The narrative image in reference to the tower is somewhat confusing. This image is present in the narrative when the name of God is said to be therein, meaning Truthe. Thruthe is a biblical name that means stability, faith, reliabe and solid proving. According to the public meaning of a tower, the one in Piers the Plowman contains the Truthe's name and all that it means. According to Davlin, however, Piers never states this, but it does state that Truthe is "thereinne." Even though the poem never states the name of the Truthe, the tower's image suggest that Truthe is within the tower.

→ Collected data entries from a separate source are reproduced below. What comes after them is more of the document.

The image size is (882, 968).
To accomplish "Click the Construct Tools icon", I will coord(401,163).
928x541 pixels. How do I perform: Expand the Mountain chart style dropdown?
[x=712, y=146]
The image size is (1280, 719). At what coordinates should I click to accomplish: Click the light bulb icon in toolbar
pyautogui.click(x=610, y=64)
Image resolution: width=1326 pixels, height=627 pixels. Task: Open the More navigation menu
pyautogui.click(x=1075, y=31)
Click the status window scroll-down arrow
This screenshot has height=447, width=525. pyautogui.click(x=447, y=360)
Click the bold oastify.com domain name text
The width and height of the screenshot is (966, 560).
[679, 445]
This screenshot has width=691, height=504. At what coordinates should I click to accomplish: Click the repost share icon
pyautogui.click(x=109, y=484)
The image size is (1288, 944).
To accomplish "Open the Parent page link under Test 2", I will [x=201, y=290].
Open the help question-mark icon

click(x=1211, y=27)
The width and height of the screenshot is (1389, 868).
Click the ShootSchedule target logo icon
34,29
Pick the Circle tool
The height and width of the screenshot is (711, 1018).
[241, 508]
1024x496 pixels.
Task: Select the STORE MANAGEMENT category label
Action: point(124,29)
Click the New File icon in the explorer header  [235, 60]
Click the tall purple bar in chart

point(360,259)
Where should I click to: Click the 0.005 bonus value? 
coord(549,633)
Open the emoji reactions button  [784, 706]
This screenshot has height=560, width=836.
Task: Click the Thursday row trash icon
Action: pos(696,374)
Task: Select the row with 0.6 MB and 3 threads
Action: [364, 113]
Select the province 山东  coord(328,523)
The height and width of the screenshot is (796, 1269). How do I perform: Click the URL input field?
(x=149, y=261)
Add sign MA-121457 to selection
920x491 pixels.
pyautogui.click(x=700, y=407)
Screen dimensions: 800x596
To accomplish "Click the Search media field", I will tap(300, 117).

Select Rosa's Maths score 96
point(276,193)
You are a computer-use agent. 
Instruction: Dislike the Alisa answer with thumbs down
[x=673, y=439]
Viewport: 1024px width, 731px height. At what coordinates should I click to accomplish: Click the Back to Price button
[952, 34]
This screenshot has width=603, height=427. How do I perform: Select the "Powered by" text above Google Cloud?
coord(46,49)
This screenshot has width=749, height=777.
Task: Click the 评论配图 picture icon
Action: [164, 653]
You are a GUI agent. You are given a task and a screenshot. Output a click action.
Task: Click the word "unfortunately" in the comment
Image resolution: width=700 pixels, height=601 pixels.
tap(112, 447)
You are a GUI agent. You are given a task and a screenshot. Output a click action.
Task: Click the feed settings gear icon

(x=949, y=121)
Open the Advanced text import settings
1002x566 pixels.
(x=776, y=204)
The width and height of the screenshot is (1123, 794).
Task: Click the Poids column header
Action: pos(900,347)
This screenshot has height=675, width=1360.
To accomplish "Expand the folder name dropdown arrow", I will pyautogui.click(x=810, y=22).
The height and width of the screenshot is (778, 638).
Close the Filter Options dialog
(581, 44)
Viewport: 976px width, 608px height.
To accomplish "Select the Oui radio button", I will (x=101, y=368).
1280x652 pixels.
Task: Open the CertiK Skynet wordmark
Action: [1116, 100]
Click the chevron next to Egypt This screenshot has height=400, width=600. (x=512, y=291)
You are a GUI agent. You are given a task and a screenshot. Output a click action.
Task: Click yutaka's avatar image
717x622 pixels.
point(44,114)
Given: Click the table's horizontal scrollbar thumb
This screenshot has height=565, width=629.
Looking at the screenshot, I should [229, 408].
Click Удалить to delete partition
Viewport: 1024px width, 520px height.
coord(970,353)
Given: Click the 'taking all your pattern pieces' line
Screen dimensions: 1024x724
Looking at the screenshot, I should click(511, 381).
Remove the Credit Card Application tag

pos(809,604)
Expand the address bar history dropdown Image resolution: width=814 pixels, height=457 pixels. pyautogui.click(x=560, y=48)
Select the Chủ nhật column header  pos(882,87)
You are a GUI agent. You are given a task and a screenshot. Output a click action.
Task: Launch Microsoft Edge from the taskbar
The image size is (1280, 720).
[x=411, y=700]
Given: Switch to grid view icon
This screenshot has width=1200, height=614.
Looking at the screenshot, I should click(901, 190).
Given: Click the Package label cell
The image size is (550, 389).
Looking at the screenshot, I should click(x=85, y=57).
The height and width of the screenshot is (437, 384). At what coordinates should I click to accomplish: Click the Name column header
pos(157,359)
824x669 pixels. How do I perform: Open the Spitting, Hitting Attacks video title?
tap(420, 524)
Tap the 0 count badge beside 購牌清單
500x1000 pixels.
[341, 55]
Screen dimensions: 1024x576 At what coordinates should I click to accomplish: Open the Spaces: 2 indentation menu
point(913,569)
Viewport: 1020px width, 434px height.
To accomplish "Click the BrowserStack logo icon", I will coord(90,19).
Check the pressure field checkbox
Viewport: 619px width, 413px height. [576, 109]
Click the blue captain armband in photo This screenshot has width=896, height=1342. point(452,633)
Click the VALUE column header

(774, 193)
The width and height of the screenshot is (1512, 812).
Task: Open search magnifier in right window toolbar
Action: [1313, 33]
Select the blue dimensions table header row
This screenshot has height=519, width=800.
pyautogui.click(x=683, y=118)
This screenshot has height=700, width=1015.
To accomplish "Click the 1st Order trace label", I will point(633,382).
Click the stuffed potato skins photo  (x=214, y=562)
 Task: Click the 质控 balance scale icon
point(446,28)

In the beginning of the article, it was said that Langland's Piers the Plowman focuses on this world and not the supernatural world. The tower and the second architectual image, however, suggests differently. Several times in the poem, a tabernaculum is described. The three translations of the word according to the Vulgate Bible are, the "house of God," the "tent of meeting," and the "tent of testimony." These two images suggest and strongly imply that Langland wrote this poem with the influence of Biblical terms. It seems strange that one would say the poem centers not on heaven but on earth when according to Davlin, "these two images embody a view of heaven as dwelling with God, being with and in God, in mutual indwelling or communion."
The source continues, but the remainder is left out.